A phase I study of binimetinib (MEK 162), a MEK inhibitor, plus carboplatin and pemetrexed chemotherapy in non-squamous non-small cell lung cancer.

Introduction: MEK inhibition is a potential therapeutic strategy in non-small cell lung cancer (NSCLC). This phase I study evaluates the MEK inhibitor binimetinib plus carboplatin and pemetrexed in stage IV non-squamous NSCLC patients (NCT02185690).

Methods: A standard 3 + 3 dose-escalation design was used. Binimetinib 30 mg BID (dose level 1 [DL1]) or 45 mg BID (dose level 2 [DL2]) was given with standard doses of carboplatin and pemetrexed using an intermittent dosing schedule. The primary outcome was determination of the recommended phase II dose (RP2D) and safety of binimetinib. Secondary outcomes included efficacy, pharmacokinetics, and an exploratory analysis of response based on mutation subtype.
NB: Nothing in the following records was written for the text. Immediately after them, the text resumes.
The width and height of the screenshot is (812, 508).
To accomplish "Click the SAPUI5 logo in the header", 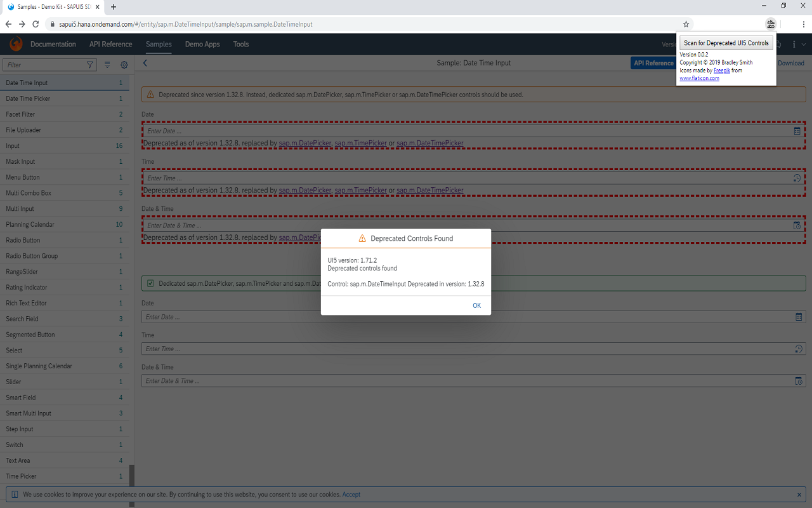I will coord(15,44).
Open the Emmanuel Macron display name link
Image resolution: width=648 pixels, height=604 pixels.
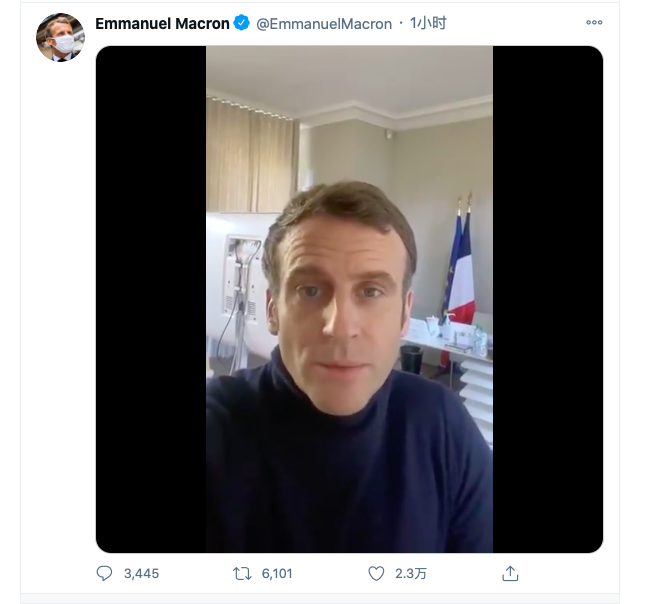point(162,23)
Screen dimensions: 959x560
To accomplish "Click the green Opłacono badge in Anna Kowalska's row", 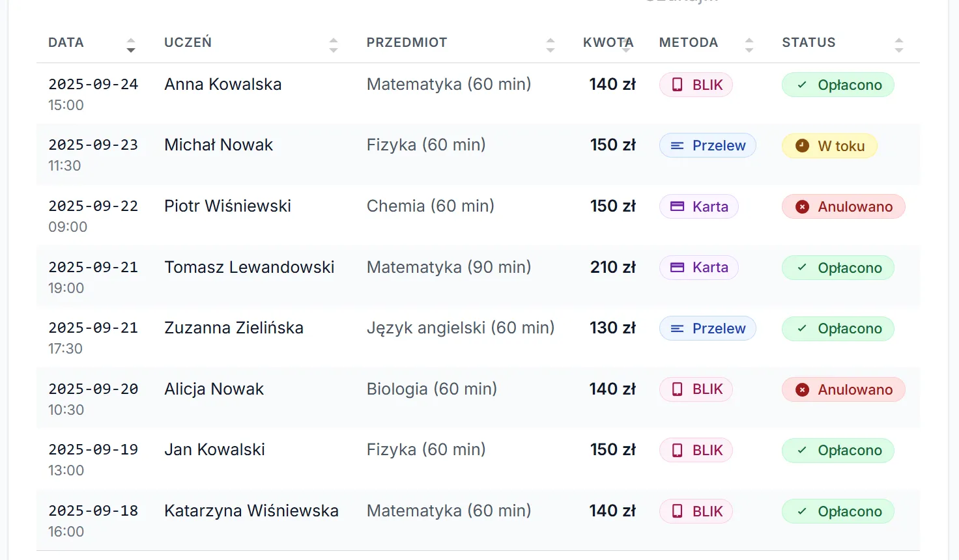I will [x=838, y=85].
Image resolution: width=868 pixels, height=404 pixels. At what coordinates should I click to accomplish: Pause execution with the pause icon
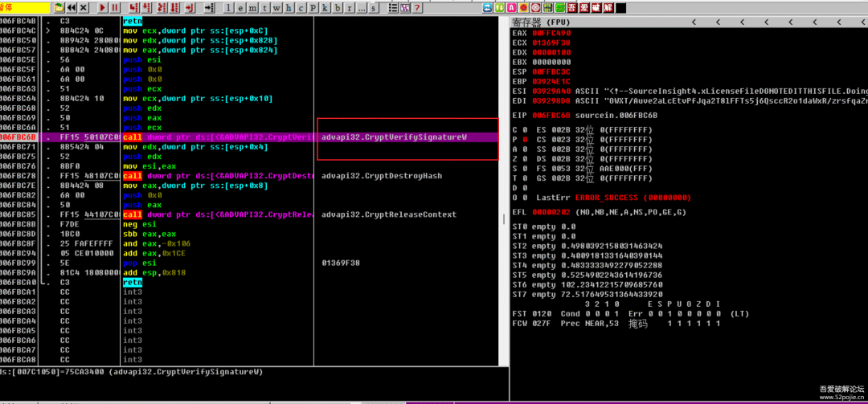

Results: Thirteen patients (6 DL1, 7 DL2) were enrolled: 7 KRAS, 5 EGFR, and 1 NRAS mutation. The RP2D was binimetinib 30 mg BID. Eight patients (61.5%) had grade 3/4 adverse events, with dose limiting toxicities in 2 patients at DL2. Twelve patients were evaluated for response, with an investigator-assessed objective response rate (ORR) of 50% (95% CI 21.1%-78.9%; ORR 33.3% by independent-review, IR), and disease control rate 83.3% (95% CI 51.6%-97.9%). Median progression free survival (PFS) was 4.5 months (95% CI 2.6 months-NA), with a 6-month and 12-month PFS rate of 38.5% (95% CI 19.3%-76.5%) and 25.6% (95% CI 8.9%-73.6%), respectively. In an exploratory analysis, KRAS/NRAS-mutated patients had an ORR of 62.5% (ORR 37.5% by IR) vs. 25% in KRAS/NRAS wild-type patients. In MAP2K1-mutated patients, the ORR was 42.8%.

Conclusion: The addition of binimetinib to carboplatin and pemetrexed appears to have manageable toxicity with evidence of activity in advanced non-squamous NSCLC.